Exercise: Find every line of the records that has "canvas" and return it.

BEGIN Task data

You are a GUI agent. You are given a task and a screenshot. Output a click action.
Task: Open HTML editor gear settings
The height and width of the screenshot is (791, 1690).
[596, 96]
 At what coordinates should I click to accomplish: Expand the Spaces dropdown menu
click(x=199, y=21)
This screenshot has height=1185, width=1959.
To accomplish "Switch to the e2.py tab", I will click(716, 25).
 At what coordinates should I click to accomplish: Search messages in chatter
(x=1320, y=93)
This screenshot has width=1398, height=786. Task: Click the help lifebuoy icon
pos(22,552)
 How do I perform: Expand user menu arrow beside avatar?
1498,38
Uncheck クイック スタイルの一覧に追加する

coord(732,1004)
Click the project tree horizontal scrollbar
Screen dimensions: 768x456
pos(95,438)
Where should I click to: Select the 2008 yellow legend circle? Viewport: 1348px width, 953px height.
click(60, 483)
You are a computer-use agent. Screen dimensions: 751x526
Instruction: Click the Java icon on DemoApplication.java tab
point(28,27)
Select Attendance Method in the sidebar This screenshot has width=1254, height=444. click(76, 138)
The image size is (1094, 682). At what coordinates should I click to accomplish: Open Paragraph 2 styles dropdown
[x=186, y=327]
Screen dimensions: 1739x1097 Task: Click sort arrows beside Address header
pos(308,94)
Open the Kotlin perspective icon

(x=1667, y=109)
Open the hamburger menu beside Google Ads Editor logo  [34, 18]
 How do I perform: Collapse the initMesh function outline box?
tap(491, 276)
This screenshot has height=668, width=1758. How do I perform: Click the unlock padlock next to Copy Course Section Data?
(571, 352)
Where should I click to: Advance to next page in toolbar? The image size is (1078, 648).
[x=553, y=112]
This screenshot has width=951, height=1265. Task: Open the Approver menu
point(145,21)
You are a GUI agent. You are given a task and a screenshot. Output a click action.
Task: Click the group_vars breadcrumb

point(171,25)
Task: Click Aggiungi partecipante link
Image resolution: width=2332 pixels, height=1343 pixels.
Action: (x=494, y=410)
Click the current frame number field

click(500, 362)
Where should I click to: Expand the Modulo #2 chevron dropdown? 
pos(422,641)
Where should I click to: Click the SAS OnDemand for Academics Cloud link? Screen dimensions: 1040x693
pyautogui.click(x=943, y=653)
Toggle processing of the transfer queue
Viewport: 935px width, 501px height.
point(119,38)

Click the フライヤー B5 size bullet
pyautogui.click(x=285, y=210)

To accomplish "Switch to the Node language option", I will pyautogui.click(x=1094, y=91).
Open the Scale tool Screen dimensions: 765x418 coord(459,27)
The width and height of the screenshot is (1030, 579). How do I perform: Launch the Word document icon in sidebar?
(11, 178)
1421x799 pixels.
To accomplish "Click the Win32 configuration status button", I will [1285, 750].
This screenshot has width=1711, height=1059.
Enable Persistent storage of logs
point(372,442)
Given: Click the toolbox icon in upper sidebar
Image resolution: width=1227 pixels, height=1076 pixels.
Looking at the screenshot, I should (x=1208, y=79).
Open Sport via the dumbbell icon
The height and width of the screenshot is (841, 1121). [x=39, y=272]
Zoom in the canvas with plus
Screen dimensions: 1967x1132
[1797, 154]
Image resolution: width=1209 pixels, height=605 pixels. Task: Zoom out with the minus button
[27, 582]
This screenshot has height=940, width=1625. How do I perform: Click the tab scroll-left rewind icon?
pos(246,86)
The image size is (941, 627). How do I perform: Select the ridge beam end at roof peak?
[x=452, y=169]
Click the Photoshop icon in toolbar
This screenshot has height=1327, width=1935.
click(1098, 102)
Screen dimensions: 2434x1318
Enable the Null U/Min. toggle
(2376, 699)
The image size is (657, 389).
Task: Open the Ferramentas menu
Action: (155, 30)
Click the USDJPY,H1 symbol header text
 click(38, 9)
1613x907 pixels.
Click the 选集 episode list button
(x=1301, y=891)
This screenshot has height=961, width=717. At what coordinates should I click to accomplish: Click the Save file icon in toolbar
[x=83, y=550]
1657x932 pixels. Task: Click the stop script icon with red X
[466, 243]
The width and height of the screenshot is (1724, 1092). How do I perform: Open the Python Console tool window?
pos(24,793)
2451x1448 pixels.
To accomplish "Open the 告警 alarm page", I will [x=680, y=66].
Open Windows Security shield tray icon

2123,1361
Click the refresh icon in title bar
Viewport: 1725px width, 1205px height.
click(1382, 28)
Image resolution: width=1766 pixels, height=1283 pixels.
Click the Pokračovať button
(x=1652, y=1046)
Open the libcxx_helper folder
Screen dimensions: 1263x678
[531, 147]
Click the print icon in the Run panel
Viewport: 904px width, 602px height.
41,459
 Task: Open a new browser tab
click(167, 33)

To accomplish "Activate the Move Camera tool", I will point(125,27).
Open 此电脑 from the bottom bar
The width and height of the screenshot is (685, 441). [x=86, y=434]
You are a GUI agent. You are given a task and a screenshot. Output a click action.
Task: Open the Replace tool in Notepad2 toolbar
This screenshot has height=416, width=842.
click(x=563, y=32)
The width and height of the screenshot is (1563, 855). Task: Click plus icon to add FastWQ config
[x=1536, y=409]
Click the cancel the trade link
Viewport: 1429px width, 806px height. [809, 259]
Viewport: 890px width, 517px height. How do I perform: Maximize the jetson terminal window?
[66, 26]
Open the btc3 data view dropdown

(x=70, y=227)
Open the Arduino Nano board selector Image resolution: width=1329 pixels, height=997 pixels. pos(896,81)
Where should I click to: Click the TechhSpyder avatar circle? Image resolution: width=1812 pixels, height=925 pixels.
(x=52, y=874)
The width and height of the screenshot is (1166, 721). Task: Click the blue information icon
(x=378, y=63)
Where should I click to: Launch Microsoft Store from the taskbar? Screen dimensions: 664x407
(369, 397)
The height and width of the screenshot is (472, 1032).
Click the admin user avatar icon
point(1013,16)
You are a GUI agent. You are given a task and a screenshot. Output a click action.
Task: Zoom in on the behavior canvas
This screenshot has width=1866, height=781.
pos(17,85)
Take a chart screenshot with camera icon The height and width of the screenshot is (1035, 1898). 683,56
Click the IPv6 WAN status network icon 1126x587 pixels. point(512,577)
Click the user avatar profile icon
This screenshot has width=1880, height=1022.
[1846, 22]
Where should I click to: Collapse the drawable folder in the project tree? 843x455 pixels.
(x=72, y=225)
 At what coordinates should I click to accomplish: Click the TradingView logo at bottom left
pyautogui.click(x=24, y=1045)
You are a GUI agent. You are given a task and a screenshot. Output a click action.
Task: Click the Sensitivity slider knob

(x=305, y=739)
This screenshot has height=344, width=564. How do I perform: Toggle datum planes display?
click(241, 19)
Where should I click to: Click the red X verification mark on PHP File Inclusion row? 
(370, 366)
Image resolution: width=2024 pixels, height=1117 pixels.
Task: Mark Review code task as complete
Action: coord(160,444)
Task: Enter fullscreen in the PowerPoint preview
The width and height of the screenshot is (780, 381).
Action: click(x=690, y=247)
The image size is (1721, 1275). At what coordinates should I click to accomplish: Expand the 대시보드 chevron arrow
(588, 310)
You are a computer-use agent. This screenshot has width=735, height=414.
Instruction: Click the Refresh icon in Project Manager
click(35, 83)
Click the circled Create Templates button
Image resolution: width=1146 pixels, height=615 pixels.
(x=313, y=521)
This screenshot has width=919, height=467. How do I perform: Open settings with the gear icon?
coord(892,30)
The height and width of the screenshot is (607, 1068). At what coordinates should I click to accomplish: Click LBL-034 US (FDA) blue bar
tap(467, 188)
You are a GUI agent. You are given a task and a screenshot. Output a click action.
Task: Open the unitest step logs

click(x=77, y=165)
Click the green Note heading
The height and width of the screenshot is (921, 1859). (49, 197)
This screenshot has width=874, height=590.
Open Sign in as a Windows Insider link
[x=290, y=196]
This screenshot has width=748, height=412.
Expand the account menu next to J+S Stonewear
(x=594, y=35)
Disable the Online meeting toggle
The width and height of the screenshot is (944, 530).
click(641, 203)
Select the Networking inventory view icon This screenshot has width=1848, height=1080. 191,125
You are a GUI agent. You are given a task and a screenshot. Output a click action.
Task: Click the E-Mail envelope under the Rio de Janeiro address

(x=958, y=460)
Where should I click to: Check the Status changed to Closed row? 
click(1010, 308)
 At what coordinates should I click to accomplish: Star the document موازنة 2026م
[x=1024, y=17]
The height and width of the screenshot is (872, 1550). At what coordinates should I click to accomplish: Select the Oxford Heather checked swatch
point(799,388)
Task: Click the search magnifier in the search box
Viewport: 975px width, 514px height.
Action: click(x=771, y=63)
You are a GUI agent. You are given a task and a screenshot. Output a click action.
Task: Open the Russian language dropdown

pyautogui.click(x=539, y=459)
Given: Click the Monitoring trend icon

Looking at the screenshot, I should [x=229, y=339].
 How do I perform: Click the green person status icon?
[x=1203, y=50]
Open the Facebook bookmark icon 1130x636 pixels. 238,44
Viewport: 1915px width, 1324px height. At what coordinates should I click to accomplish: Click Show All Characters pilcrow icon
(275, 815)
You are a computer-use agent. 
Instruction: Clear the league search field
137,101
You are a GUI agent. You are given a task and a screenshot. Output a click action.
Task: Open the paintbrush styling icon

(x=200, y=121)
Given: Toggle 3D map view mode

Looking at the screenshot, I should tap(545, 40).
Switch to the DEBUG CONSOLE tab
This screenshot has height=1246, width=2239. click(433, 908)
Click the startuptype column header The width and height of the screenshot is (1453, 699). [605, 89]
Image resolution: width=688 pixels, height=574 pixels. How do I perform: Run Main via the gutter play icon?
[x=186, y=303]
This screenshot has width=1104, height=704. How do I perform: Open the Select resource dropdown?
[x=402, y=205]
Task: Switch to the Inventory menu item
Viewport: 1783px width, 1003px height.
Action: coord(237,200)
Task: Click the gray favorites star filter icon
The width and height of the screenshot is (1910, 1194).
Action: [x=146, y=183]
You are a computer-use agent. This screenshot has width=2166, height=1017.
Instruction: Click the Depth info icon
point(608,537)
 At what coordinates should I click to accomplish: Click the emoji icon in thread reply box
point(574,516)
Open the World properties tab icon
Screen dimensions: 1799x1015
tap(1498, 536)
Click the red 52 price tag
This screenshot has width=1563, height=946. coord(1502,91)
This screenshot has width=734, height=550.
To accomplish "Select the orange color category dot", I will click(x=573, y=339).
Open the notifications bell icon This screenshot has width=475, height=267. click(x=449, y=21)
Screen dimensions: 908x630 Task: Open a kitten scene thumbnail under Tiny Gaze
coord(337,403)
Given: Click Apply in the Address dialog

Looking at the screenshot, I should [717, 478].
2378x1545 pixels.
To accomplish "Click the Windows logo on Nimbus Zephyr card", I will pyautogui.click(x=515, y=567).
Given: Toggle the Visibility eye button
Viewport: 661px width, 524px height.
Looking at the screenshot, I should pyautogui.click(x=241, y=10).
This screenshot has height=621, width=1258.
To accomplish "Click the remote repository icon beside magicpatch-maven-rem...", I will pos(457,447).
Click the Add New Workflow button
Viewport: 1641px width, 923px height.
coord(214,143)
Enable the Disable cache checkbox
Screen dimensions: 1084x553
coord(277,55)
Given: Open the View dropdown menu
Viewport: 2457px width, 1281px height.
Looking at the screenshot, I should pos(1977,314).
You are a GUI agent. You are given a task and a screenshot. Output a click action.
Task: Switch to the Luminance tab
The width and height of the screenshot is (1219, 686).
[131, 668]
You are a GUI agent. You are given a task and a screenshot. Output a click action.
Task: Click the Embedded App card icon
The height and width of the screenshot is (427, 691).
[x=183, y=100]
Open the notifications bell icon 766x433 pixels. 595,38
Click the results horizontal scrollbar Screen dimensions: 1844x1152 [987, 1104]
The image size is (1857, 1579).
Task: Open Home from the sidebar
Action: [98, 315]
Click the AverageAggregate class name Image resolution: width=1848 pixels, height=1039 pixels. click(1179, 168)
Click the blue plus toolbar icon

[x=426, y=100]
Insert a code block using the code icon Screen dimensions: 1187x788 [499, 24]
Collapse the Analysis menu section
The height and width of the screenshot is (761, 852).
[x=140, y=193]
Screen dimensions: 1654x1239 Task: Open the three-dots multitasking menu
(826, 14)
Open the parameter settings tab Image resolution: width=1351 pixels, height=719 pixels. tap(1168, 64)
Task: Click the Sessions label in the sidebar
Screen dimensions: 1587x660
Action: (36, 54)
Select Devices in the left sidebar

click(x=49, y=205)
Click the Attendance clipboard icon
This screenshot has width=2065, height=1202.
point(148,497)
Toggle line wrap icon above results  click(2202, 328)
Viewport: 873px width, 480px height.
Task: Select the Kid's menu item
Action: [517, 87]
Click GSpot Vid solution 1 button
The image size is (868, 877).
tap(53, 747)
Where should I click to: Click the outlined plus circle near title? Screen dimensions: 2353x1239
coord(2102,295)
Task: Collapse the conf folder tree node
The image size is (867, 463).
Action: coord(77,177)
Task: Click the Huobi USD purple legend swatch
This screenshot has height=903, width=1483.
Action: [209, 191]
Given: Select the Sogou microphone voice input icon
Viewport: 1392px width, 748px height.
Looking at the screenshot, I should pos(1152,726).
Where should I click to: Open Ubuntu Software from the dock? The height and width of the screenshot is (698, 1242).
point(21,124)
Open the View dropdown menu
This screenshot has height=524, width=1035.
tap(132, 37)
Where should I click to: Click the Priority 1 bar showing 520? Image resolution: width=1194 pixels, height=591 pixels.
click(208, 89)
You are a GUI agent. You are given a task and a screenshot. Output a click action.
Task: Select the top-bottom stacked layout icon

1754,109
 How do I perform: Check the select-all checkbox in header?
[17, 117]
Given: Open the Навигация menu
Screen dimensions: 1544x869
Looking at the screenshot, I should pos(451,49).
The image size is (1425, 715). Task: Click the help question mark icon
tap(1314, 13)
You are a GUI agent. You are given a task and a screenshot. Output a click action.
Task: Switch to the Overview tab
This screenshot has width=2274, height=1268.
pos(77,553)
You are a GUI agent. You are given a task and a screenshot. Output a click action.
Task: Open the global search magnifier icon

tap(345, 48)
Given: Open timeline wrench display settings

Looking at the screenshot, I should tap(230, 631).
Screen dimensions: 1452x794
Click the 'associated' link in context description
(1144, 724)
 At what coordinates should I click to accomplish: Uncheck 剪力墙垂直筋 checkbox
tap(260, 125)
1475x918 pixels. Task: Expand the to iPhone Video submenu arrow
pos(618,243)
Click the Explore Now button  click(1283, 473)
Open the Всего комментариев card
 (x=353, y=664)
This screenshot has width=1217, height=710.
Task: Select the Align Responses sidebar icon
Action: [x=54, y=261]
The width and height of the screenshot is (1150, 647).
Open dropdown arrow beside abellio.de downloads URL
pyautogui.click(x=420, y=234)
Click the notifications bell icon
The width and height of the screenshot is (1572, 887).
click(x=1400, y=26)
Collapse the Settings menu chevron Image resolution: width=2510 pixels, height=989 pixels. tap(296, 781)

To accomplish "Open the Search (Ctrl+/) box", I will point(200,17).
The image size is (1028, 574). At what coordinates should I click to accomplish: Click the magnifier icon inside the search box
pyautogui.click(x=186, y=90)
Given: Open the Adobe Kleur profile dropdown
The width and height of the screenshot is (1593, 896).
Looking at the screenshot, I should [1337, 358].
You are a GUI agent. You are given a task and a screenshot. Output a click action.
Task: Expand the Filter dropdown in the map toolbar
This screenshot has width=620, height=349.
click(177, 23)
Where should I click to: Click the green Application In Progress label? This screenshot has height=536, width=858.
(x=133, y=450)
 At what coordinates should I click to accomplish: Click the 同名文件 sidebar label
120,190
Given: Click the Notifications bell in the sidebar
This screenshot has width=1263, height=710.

END Task data

Solution to the exercise:
Zoom in the canvas with plus
Task: Zoom in on the behavior canvas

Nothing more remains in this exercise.